Öğrencilerden birinin sorusuna tam cevap verecekken, kontrolden çıkmış kamyon gibi, bir homurdanma duydum. Homurtunun geldiği tarafa döndüm ki, derbeder, sararmış ve titriyor. Arada sesler de çıkarıyor ve ağzından köpükler çıkmaya başlamaz mı?
Şafağım attı. Arkadaşlarına bağırdım. Çabuk olun tutun. Hemen doktor, öğretmen odasından kolan yağı alın, Dedim.
Heyecanlandım, elim ayağım titredi. İlk defa, sınıf içinde böyle bir olay başıma geliyordu. Korktum, çocuk sarardı, soldu. Ağzından çıkan sesler anlaşılmıyordu. Çenesi düşmüş, bağırmaya çalışıyordu. Ellerimi açtım ve ne yedide zehirlendi dedim. Arkadaşları kucaklayıp sınıftan çıkartılar. Arkadaşlarının hepsi çıktı. Doğru kantine çay içmeye.

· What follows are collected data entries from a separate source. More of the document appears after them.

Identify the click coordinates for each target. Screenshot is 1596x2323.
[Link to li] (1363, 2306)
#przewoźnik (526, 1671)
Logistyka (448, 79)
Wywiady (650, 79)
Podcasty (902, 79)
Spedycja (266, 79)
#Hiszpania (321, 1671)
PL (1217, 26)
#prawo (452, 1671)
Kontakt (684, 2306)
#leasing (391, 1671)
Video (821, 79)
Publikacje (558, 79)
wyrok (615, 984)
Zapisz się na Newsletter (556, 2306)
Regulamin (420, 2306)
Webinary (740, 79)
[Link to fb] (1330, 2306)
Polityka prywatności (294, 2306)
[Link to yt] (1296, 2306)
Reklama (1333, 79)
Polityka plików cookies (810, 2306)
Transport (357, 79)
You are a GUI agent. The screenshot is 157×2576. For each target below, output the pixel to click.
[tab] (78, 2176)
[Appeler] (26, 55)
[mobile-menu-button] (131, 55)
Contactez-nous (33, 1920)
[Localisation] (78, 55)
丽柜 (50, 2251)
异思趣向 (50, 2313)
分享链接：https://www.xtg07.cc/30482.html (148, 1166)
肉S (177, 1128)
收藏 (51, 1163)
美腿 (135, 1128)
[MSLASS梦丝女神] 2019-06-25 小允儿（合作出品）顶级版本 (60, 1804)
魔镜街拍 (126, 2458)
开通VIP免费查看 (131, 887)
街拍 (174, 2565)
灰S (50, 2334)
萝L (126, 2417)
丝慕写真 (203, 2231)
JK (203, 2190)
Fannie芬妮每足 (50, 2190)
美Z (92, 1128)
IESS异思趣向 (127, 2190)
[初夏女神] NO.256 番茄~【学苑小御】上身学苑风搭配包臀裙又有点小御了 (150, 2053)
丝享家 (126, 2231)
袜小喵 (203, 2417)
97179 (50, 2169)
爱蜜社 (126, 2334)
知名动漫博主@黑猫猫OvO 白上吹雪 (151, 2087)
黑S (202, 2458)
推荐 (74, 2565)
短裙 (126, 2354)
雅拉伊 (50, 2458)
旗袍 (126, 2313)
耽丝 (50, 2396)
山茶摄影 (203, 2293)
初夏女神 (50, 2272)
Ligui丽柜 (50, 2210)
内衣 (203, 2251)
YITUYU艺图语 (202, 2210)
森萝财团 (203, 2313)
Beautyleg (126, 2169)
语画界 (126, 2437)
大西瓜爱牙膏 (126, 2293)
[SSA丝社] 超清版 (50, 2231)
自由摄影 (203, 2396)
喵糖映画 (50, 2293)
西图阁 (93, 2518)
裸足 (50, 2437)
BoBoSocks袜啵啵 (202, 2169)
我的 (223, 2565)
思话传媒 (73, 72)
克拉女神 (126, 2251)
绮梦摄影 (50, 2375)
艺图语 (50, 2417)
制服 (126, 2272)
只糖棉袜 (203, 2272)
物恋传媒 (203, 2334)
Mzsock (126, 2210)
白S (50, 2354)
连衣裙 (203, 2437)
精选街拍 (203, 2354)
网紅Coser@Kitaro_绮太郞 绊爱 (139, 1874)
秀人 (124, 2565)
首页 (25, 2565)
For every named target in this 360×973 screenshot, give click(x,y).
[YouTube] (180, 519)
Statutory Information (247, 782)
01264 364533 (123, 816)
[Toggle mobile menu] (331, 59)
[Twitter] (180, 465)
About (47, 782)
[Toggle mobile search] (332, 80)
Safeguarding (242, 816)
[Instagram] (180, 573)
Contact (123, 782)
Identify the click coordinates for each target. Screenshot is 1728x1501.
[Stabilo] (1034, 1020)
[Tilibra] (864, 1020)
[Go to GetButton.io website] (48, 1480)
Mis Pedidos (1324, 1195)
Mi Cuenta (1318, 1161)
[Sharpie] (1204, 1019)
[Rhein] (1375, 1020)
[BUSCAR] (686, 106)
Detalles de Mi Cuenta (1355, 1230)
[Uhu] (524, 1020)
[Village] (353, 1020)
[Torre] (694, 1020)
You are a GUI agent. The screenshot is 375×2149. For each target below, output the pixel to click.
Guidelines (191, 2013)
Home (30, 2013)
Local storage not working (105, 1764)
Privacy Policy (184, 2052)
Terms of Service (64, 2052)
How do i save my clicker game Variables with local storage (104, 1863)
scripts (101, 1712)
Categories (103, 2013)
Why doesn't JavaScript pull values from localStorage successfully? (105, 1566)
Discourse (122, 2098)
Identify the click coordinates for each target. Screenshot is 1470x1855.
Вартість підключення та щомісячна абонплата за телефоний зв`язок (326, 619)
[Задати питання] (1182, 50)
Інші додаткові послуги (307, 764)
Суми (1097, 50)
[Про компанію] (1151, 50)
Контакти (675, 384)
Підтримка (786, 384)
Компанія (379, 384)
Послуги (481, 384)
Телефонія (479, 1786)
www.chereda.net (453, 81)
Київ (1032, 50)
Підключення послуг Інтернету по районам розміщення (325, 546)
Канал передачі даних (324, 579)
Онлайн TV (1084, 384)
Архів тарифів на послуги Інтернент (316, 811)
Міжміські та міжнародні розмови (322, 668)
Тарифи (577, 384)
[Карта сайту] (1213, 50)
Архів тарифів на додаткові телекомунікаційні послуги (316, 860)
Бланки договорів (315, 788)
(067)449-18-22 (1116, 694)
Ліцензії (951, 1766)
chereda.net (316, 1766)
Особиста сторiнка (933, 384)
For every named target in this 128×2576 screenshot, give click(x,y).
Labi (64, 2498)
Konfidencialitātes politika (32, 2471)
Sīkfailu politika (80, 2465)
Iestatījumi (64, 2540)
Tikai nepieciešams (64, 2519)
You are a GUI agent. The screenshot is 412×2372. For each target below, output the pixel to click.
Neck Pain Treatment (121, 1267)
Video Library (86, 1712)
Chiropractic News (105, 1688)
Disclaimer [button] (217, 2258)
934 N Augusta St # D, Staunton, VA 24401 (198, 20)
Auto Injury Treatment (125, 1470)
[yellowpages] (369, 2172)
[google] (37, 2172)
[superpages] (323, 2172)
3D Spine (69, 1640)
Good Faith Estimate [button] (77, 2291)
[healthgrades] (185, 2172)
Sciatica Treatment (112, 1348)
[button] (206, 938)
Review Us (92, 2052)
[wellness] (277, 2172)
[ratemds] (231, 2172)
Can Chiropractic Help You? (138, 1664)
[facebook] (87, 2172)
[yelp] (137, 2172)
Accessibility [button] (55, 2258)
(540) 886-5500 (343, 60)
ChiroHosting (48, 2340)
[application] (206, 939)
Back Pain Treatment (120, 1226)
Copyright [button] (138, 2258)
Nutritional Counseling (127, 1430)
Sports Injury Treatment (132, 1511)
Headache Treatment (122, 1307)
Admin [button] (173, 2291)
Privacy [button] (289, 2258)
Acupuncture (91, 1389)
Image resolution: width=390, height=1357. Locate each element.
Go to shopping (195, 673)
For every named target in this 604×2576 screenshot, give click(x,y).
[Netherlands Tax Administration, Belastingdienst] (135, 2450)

Sınıfta gezindim. Pinokyo’nun peşine çıkmayan öğrencilere, dışarıda bir şey yemeyin, dikkat edin. Mikroplu veya bayat olur, diye öneride bulundum. Onlarda can kulağı ile dinledi göründüler. Hiç gülmediler. Sanki onlarda rol yaptılar.
Zil çaldı ve kendimi öğretmen odasına attım.
Bir gün sonra unuttuk gitti. Öğrenciyi görmedim, nasıl oldun diye de sormadım.
Haftaya sınavları vardı. Dersim sınav için kaynadı. Ondan sonraki hafta derse gittim. Öğrenciler önce güldüler. Sonra oynadıkları komediyi anlattılar. Sınıfın çoğu tiyatro bölümündeymiş, öyle inandım ki, şaka deseler de inanmazdım.
Niçin kızmadınız diye sordular.
İki olay için kızmadım: Birincisi, çocuğun ağzından köpük çıkartmasını, başarması. İkincisi ise, sınıfta kalanların rollerini çok iyi yapması ve hiç açık vermemesi. İnsan biraz olsun tebessüm eder. O da yok. Üzgün ve de süzgün oturdular.
Böylece tiyatrocuların oyununa geldim. Fakat öğrenciler bu kadar mı samimi olur diye düşünmeden edemedim.